— start of LISTED RECORDS —

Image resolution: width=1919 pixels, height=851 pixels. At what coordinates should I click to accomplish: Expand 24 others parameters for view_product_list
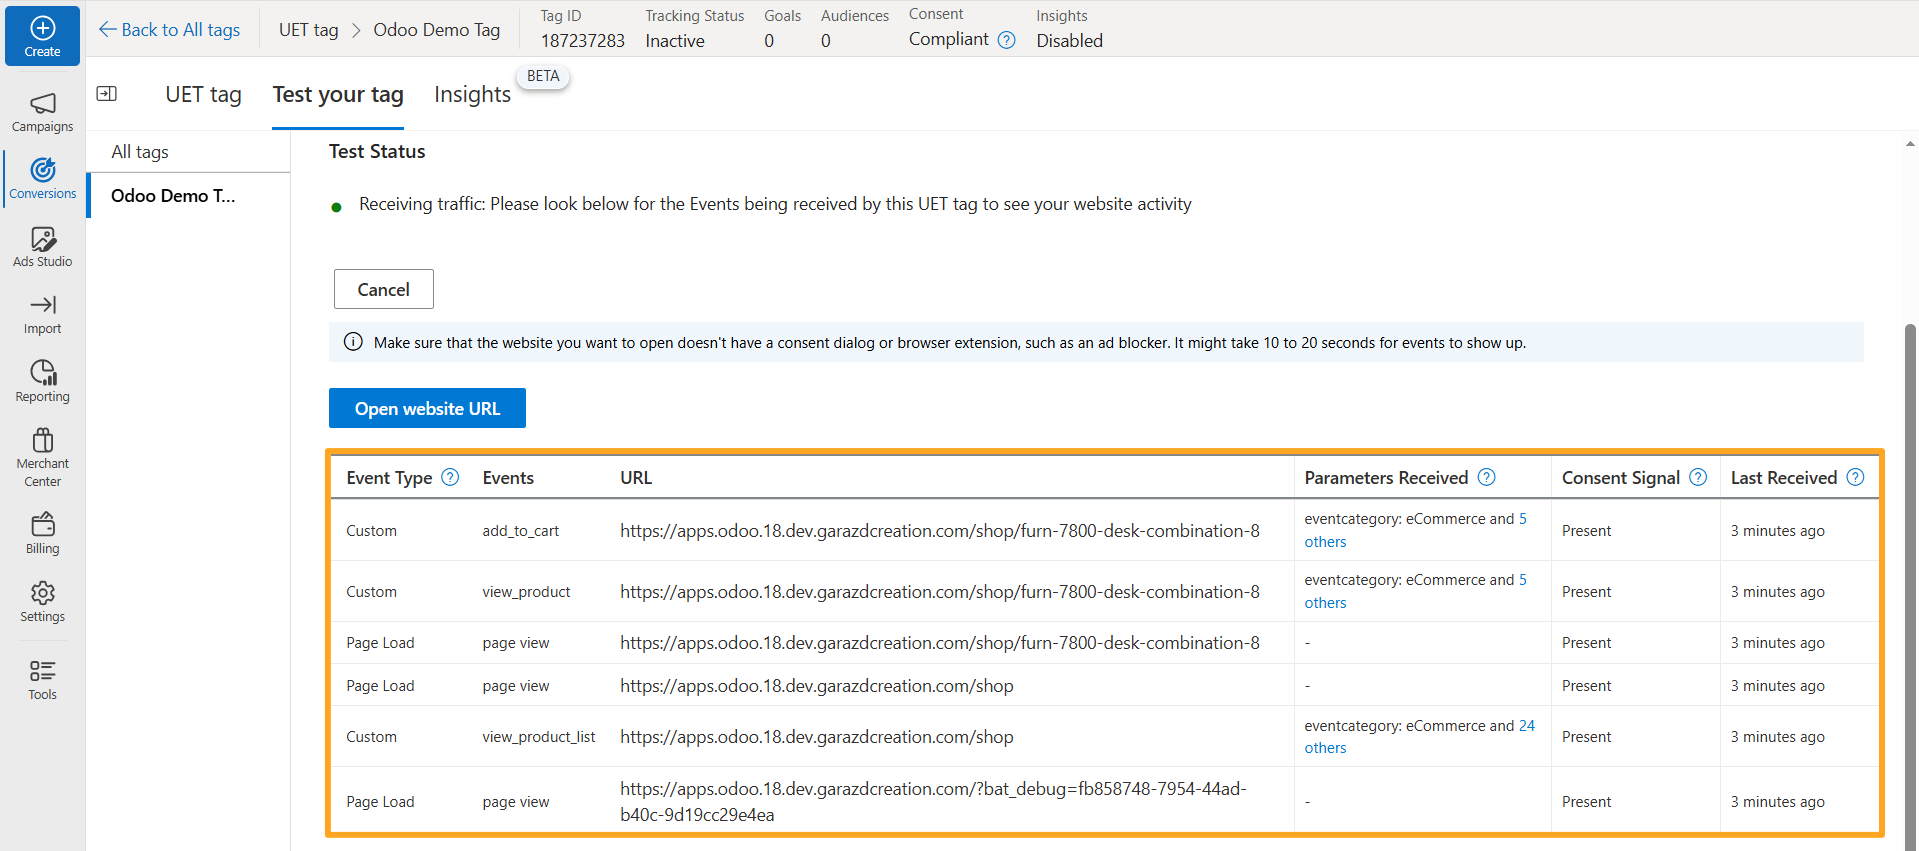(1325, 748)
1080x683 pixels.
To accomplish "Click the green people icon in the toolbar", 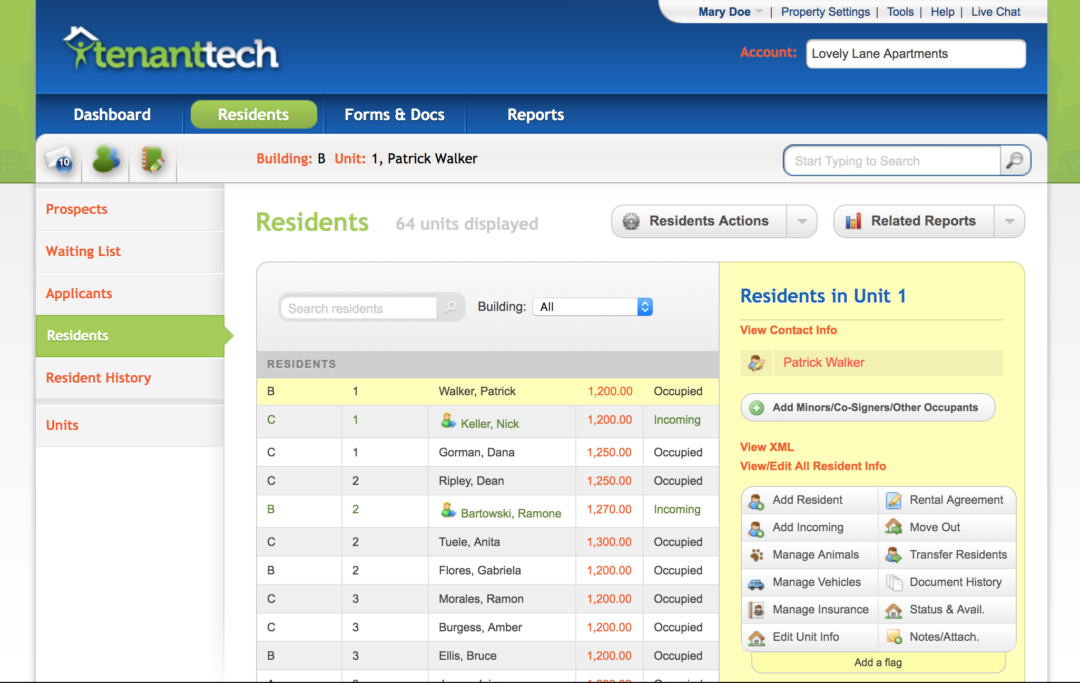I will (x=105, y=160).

— end of LISTED RECORDS —
— start of LISTED RECORDS —

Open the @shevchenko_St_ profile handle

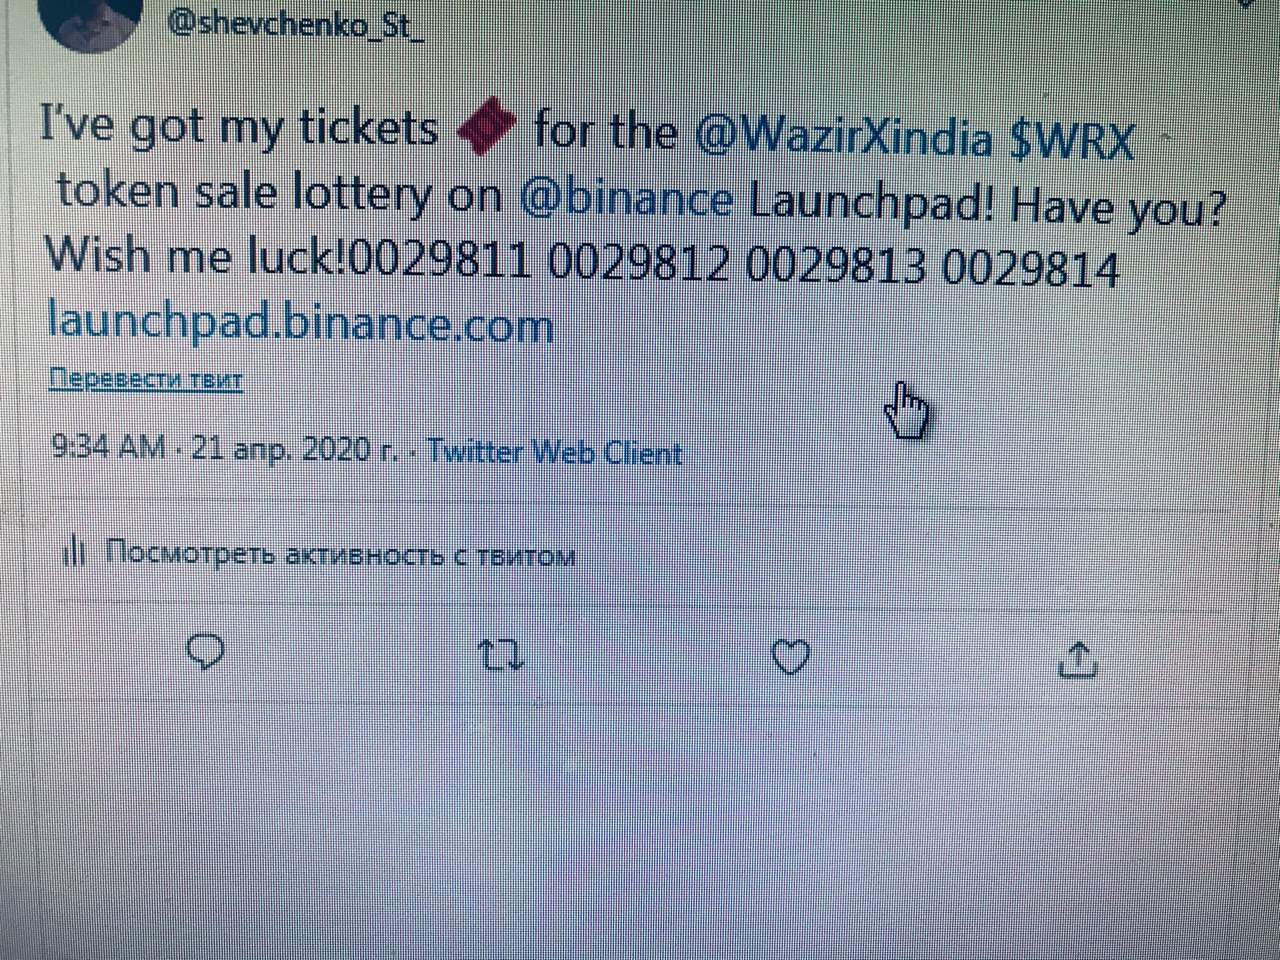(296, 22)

— end of LISTED RECORDS —

## REQUIRED WORK
Identify every line of the data that contains the string "pixels" and copy each such line.

## TASK RESULT
Image resolution: width=1919 pixels, height=851 pixels. At what coordinates should I click to accomplish: Expand 24 others parameters for view_product_list
1080x683 pixels.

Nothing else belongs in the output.